Jeffrey Martin

Profile Summary:

  • Entrepreneur Name: Jeffrey Martin
  • Venture Name: honorCode
  • Impact Focus Area(s): Education, Employment Generation
  • Business Stage (Ideation, Startup, Early, Later, Mature): Early
  • Year Venture Established: 2015
  • Business Type: Nonprofit Social Enterprise

The Issue

Social entrepreneurship is about solving problems. Tell us about the challenge you are focused on addressing and why it is critical that we make progress.

“The social change we are trying to impact is to make sure that all of the new businesses here in Atlanta source talent from our city instead of outsourcing it from other places. When you look at our major growing industries like film (which is $9.5B annually), fintech, IOT, and others, we have a booming technology sector.  But if you look at Georgia schools, a little less than 5% are teaching some form of computer science. 

Here in Atlanta we are focused on our most vulnerable population- black and brown students- and more specifically black students that identify as queer or gender non-conforming.  At honorCode we are working to ensure that these vulnerable populations can have a way of making a living for themselves at the end of the day.

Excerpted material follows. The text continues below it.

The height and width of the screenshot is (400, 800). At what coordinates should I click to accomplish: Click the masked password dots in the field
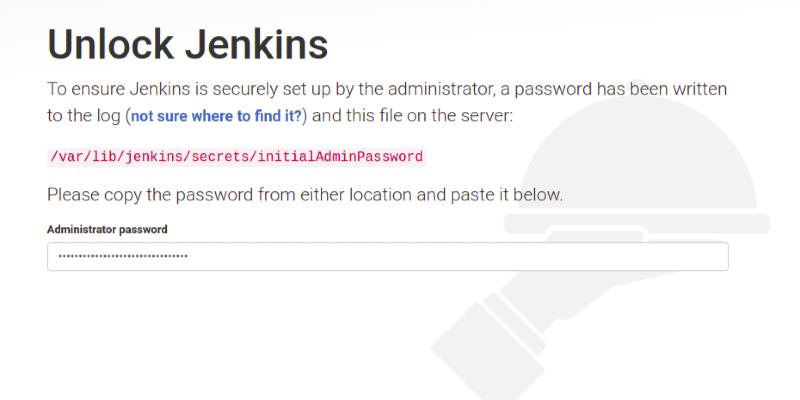coord(123,257)
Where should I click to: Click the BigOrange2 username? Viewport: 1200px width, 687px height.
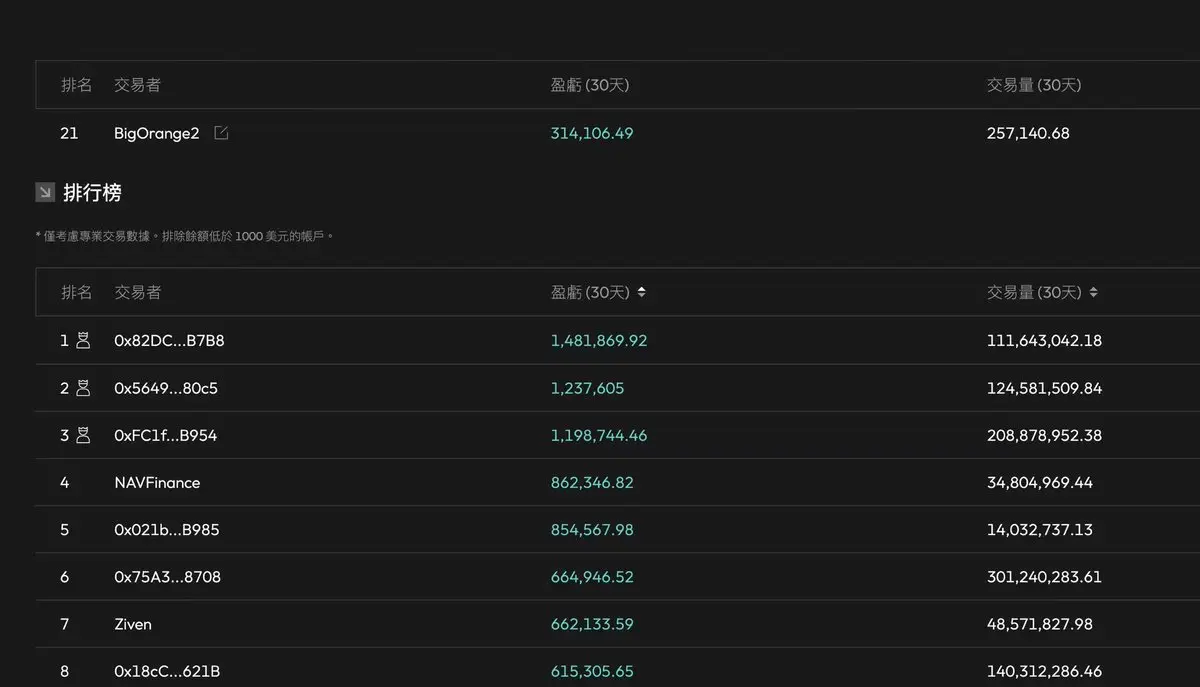click(x=156, y=133)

It’s critical that we make progress on this issue because we talk about our city’s proud civil rights history, but if you look at recent trends the black folks are being pushed out of many neighborhoods they used to reside in.  We can’t keep doing this thing where we are planning for the future, when we haven’t turned to build new capacity around the things that are not working today like our models around post-secondary education attainment, workforce development, and career pipeline.  Atlanta will not ever be the city it says it is without us taking action.”       

Your Journey

Entrepreneurship is a journey that requires connections and support from a wide array of stakeholders across the ecosystem to help successfully identify, start, and grow a social enterprise.

“It’s hard for me to talk about my experience because it is a bit of unicorn journey growing up in East Lake, attending Paideia, going on to Brown and Wharton, Teach for America, and Goldman Sachs. A lot of folks won’t have the same access points because of those networks and that narrative.

Looking back, honorCode grew out of a concept paper that I wrote and sent to Carol Naughton who is the President of the Purpose Built Communities.  She knew me since I was 10 years old as I grew up in East Lake and went to Drew Charter School. Because of Carol’s feedback, which ripped my concept paper apart, honorCode changed from a model of creating and running its own school and instead became focused on providing teacher training and education to better deliver computer science across existing schools. 

Center for Civic Innovation (CCI) also played a role as I was introduced to their Fellowship program through the Penn Social Impact House Fellowship. Those networks were connected through Echoing Green which helped me to meet CCI’s founder Rohit Malhotra. So my college network has been important as well. 

I was part of CCI’s inaugural Civic Innovation Fellows class back in 2016. CCI for me was very important for relationship development as I was connected to Val Porter who connected me to leaders of the Community Foundation for Greater Atlanta which led to find my executive coach Kim Anderson formerly of Families First and now with Atlanta Wealth Building Initiative (AWBI). The CCI experience expedited that important relationship building.        

Additionally winning Forbes Change the World Entrepreneurship Competition catapulted us into a space where others took notice including Points of Light’s Civic Accelerator (CivicX) which we recently completed. CivicX provided a platform for us to market our work as we won an award for greatest impact.  We are hopeful that the CivicX exposure will lead to investment funding in the coming year.”

 

Why Georgia’s Social Impact Ecosystem Matters

Being an entrepreneur is hard and it’s even more challenging when you are a social entrepreneur as your business model and / or structure doesn’t follow the same path as traditional start-ups. 

“When we look at investment, very few of those dollars go to women and people of color. I have a very quintessential meritocracy path; however, because we are in the state of Georgia instead of California which doesn’t have as strong of an impact investing ecosystem, dollars have been slow to fund scalable ideas.

I would like to see our Investor and philanthropic community do some customer discover work as part of this ecosystem building effort.  We can benefit from taking some ideas from the design thinking space to create true alternative investment approaches that can get to civic entrepreneurs faster.  By investment, it’s not just about dollars, but connections to expertise to do various things like developing better program evaluation to prove our results and models.”